▸ **Short problem**: Show every line of the listing below that contains the string "resolution", copying each one in full. Case counts, so match only that exact capitalization.

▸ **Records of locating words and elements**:
^^^^
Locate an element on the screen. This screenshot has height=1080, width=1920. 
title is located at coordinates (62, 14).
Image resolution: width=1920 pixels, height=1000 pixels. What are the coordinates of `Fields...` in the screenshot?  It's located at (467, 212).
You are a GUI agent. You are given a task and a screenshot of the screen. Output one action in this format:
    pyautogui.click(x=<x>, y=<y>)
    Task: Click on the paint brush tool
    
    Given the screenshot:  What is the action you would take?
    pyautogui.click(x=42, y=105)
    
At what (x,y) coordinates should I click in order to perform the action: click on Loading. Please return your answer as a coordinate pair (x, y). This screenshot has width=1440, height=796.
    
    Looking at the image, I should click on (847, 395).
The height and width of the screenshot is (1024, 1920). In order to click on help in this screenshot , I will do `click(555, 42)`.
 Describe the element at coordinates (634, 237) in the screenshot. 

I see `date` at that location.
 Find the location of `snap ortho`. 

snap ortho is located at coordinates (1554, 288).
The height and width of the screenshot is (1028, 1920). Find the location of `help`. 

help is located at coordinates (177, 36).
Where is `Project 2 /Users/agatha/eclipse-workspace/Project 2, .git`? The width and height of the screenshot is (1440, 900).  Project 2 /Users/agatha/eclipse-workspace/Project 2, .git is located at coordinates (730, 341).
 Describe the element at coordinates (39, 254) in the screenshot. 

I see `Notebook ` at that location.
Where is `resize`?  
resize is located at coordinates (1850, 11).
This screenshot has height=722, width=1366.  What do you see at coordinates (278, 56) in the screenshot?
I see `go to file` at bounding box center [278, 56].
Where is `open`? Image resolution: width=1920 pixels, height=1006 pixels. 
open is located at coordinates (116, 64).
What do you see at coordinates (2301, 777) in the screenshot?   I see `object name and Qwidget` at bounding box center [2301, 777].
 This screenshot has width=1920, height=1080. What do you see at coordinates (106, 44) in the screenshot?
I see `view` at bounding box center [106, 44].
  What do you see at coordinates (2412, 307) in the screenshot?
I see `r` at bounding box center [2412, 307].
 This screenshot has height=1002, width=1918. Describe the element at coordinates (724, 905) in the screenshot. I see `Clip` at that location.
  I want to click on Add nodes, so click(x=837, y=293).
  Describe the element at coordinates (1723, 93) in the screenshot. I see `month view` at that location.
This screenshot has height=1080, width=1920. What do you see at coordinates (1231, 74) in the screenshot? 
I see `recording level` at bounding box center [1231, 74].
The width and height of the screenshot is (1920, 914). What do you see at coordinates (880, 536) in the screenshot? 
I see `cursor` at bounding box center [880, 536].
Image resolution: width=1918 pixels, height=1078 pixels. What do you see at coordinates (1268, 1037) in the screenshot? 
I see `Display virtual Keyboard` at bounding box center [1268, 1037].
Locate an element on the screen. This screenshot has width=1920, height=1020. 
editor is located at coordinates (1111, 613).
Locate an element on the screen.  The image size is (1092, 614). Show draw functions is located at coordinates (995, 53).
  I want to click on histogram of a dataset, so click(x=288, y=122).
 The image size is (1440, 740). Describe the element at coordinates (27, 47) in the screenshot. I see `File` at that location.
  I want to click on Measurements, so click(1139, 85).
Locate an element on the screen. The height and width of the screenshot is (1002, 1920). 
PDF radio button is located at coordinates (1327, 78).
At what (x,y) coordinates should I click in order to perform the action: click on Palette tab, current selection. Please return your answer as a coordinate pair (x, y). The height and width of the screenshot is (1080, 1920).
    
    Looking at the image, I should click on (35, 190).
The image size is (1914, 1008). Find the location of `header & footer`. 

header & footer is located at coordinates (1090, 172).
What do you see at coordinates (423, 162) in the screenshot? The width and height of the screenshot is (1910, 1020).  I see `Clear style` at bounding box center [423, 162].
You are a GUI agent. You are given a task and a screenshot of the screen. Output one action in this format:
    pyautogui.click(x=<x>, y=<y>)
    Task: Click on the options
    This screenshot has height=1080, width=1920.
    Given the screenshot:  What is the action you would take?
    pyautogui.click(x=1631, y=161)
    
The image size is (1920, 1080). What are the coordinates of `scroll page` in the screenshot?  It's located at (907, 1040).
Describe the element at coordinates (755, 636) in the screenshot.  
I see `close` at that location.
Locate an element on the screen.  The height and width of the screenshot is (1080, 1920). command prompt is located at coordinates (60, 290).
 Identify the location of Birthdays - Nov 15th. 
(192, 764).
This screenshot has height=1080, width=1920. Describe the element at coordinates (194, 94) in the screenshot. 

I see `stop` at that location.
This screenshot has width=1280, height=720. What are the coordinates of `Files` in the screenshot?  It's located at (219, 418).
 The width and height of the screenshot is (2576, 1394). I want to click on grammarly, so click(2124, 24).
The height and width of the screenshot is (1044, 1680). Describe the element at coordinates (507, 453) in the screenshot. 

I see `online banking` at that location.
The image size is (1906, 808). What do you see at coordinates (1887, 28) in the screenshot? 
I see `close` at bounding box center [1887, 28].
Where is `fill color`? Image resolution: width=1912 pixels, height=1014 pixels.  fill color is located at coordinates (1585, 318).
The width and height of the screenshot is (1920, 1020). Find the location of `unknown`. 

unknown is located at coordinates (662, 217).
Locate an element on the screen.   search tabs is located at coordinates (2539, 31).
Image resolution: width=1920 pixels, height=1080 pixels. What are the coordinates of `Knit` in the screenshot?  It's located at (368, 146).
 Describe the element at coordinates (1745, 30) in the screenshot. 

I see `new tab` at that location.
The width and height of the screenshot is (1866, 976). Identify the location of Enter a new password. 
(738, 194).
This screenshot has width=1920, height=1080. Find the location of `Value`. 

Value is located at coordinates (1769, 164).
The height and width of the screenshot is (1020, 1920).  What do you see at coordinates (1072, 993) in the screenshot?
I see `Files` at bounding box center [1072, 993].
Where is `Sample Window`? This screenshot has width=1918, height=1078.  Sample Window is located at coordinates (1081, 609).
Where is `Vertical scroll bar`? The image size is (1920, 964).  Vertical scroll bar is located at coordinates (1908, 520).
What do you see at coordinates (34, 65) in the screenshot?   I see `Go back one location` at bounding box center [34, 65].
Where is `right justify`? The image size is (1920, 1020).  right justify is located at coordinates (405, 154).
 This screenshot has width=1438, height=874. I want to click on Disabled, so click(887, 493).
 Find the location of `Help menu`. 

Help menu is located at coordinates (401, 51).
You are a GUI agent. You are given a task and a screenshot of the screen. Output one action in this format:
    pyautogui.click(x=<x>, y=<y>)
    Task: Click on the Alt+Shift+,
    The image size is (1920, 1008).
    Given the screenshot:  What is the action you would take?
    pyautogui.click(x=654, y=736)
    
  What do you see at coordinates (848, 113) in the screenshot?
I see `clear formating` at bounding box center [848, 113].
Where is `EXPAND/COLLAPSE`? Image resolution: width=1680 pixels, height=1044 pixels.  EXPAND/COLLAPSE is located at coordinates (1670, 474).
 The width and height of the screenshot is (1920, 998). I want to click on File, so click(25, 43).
^^^^
▸ **Answer to the task**:
Image resolution: width=1920 pixels, height=1000 pixels. What are the coordinates of `Fields...` in the screenshot?  It's located at (467, 212).
Where is `open`? Image resolution: width=1920 pixels, height=1006 pixels. 
Image resolution: width=1918 pixels, height=1078 pixels. What do you see at coordinates (1268, 1037) in the screenshot? 
Where is `fill color`? Image resolution: width=1912 pixels, height=1014 pixels.  fill color is located at coordinates (1585, 318).
Image resolution: width=1920 pixels, height=1080 pixels. What are the coordinates of `Knit` in the screenshot?  It's located at (368, 146).
Where is `EXPAND/COLLAPSE`? Image resolution: width=1680 pixels, height=1044 pixels.  EXPAND/COLLAPSE is located at coordinates (1670, 474).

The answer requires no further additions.